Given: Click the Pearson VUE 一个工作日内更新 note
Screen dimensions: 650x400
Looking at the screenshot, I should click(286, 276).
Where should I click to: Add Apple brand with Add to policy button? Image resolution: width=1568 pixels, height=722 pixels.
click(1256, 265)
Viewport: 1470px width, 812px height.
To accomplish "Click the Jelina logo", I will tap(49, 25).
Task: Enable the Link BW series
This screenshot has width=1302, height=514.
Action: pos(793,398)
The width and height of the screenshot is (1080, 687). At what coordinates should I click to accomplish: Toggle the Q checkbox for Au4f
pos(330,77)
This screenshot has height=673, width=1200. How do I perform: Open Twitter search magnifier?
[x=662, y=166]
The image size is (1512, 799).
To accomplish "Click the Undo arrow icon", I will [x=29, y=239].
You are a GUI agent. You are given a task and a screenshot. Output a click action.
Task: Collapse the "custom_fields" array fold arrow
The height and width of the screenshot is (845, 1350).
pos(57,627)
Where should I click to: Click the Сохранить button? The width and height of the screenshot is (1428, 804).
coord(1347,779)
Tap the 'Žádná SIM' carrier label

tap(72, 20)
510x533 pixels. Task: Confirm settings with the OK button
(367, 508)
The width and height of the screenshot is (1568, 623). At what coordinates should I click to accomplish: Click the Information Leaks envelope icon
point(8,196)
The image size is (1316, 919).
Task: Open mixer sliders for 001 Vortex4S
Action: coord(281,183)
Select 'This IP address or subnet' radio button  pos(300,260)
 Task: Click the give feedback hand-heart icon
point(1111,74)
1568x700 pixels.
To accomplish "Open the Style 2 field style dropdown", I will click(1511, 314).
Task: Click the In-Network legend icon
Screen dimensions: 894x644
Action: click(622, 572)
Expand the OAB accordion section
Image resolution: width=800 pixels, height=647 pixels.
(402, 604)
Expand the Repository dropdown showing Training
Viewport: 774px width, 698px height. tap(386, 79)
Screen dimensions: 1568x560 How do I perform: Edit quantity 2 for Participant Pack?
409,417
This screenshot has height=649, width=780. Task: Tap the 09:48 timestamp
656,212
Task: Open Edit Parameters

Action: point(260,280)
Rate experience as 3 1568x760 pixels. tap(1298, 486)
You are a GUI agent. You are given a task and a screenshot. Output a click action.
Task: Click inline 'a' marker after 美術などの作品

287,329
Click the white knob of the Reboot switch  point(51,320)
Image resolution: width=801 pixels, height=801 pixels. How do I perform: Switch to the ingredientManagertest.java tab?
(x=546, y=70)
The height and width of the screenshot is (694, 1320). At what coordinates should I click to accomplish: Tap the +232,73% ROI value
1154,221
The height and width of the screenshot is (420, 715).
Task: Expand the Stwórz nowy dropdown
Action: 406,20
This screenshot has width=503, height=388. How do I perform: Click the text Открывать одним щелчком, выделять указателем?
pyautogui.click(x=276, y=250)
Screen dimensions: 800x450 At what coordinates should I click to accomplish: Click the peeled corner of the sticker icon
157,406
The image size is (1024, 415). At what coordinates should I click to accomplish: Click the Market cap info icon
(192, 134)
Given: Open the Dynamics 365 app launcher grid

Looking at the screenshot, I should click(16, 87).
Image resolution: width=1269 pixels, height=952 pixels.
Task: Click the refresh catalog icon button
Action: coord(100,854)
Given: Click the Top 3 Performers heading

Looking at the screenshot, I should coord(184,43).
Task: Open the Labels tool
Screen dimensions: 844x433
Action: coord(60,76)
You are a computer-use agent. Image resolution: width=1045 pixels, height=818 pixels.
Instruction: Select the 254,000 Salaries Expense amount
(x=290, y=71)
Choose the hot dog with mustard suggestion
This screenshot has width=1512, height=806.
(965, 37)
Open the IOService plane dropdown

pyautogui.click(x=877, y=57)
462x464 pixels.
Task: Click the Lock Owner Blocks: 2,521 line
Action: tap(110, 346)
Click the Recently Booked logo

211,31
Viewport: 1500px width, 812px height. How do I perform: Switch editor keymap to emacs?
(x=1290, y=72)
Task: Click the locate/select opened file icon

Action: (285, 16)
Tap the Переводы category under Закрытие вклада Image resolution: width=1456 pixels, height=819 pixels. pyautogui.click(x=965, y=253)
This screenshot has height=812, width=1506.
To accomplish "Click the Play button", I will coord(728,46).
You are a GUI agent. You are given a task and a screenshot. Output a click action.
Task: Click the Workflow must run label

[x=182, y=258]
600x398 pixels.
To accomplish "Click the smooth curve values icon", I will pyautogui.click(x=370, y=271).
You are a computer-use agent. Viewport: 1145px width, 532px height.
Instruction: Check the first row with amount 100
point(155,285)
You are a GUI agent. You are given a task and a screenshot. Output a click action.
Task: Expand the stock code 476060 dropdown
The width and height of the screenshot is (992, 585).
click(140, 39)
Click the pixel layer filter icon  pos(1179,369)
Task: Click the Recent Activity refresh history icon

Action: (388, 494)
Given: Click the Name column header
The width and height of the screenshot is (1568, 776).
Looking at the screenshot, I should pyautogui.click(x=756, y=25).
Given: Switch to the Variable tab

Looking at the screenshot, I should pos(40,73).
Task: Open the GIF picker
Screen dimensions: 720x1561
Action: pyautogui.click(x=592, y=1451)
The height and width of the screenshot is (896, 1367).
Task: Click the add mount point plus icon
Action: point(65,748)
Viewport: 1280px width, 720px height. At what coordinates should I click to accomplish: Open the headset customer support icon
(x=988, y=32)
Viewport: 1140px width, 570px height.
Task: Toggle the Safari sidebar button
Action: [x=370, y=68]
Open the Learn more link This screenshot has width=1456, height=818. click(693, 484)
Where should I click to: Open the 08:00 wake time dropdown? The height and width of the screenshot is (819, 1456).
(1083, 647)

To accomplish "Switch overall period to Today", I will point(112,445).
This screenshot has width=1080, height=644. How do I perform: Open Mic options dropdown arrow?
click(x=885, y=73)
=====
EXERCISE GOAL | Reproduce every one of the lines above verbatim, from the first through the last.

WRITTEN ANSWER |
Given: Click the Pearson VUE 一个工作日内更新 note
Screen dimensions: 650x400
Looking at the screenshot, I should click(286, 276).
Where should I click to: Add Apple brand with Add to policy button? Image resolution: width=1568 pixels, height=722 pixels.
click(1256, 265)
Viewport: 1470px width, 812px height.
To accomplish "Click the Jelina logo", I will tap(49, 25).
Task: Enable the Link BW series
This screenshot has width=1302, height=514.
Action: pos(793,398)
The width and height of the screenshot is (1080, 687). At what coordinates should I click to accomplish: Toggle the Q checkbox for Au4f
pos(330,77)
This screenshot has height=673, width=1200. How do I perform: Open Twitter search magnifier?
[x=662, y=166]
The image size is (1512, 799).
To accomplish "Click the Undo arrow icon", I will [x=29, y=239].
You are a GUI agent. You are given a task and a screenshot. Output a click action.
Task: Collapse the "custom_fields" array fold arrow
The height and width of the screenshot is (845, 1350).
pos(57,627)
Where should I click to: Click the Сохранить button? The width and height of the screenshot is (1428, 804).
coord(1347,779)
Tap the 'Žádná SIM' carrier label

tap(72, 20)
510x533 pixels. Task: Confirm settings with the OK button
(367, 508)
The width and height of the screenshot is (1568, 623). At what coordinates should I click to accomplish: Click the Information Leaks envelope icon
point(8,196)
The image size is (1316, 919).
Task: Open mixer sliders for 001 Vortex4S
Action: coord(281,183)
Select 'This IP address or subnet' radio button  pos(300,260)
 Task: Click the give feedback hand-heart icon
point(1111,74)
1568x700 pixels.
To accomplish "Open the Style 2 field style dropdown", I will click(1511, 314).
Task: Click the In-Network legend icon
Screen dimensions: 894x644
Action: click(622, 572)
Expand the OAB accordion section
Image resolution: width=800 pixels, height=647 pixels.
(402, 604)
Expand the Repository dropdown showing Training
Viewport: 774px width, 698px height. tap(386, 79)
Screen dimensions: 1568x560 How do I perform: Edit quantity 2 for Participant Pack?
409,417
This screenshot has height=649, width=780. Task: Tap the 09:48 timestamp
656,212
Task: Open Edit Parameters

Action: point(260,280)
Rate experience as 3 1568x760 pixels. tap(1298, 486)
You are a GUI agent. You are given a task and a screenshot. Output a click action.
Task: Click inline 'a' marker after 美術などの作品

287,329
Click the white knob of the Reboot switch  point(51,320)
Image resolution: width=801 pixels, height=801 pixels. How do I perform: Switch to the ingredientManagertest.java tab?
(x=546, y=70)
The height and width of the screenshot is (694, 1320). At what coordinates should I click to accomplish: Tap the +232,73% ROI value
1154,221
The height and width of the screenshot is (420, 715).
Task: Expand the Stwórz nowy dropdown
Action: 406,20
This screenshot has width=503, height=388. How do I perform: Click the text Открывать одним щелчком, выделять указателем?
pyautogui.click(x=276, y=250)
Screen dimensions: 800x450 At what coordinates should I click to accomplish: Click the peeled corner of the sticker icon
157,406
The image size is (1024, 415). At what coordinates should I click to accomplish: Click the Market cap info icon
(192, 134)
Given: Open the Dynamics 365 app launcher grid

Looking at the screenshot, I should click(16, 87).
Image resolution: width=1269 pixels, height=952 pixels.
Task: Click the refresh catalog icon button
Action: coord(100,854)
Given: Click the Top 3 Performers heading

Looking at the screenshot, I should coord(184,43).
Task: Open the Labels tool
Screen dimensions: 844x433
Action: coord(60,76)
You are a computer-use agent. Image resolution: width=1045 pixels, height=818 pixels.
Instruction: Select the 254,000 Salaries Expense amount
(x=290, y=71)
Choose the hot dog with mustard suggestion
This screenshot has width=1512, height=806.
(965, 37)
Open the IOService plane dropdown

pyautogui.click(x=877, y=57)
462x464 pixels.
Task: Click the Lock Owner Blocks: 2,521 line
Action: tap(110, 346)
Click the Recently Booked logo

211,31
Viewport: 1500px width, 812px height. How do I perform: Switch editor keymap to emacs?
(x=1290, y=72)
Task: Click the locate/select opened file icon

Action: (285, 16)
Tap the Переводы category under Закрытие вклада Image resolution: width=1456 pixels, height=819 pixels. pyautogui.click(x=965, y=253)
This screenshot has height=812, width=1506.
To accomplish "Click the Play button", I will coord(728,46).
You are a GUI agent. You are given a task and a screenshot. Output a click action.
Task: Click the Workflow must run label

[x=182, y=258]
600x398 pixels.
To accomplish "Click the smooth curve values icon", I will pyautogui.click(x=370, y=271).
You are a computer-use agent. Viewport: 1145px width, 532px height.
Instruction: Check the first row with amount 100
point(155,285)
You are a GUI agent. You are given a task and a screenshot. Output a click action.
Task: Expand the stock code 476060 dropdown
The width and height of the screenshot is (992, 585).
click(140, 39)
Click the pixel layer filter icon  pos(1179,369)
Task: Click the Recent Activity refresh history icon

Action: (388, 494)
Given: Click the Name column header
The width and height of the screenshot is (1568, 776).
Looking at the screenshot, I should pyautogui.click(x=756, y=25).
Given: Switch to the Variable tab

Looking at the screenshot, I should pos(40,73).
Task: Open the GIF picker
Screen dimensions: 720x1561
Action: pyautogui.click(x=592, y=1451)
The height and width of the screenshot is (896, 1367).
Task: Click the add mount point plus icon
Action: point(65,748)
Viewport: 1280px width, 720px height. At what coordinates should I click to accomplish: Open the headset customer support icon
(x=988, y=32)
Viewport: 1140px width, 570px height.
Task: Toggle the Safari sidebar button
Action: [x=370, y=68]
Open the Learn more link This screenshot has width=1456, height=818. click(693, 484)
Where should I click to: Open the 08:00 wake time dropdown? The height and width of the screenshot is (819, 1456).
(1083, 647)

To accomplish "Switch overall period to Today", I will point(112,445).
This screenshot has width=1080, height=644. How do I perform: Open Mic options dropdown arrow?
click(x=885, y=73)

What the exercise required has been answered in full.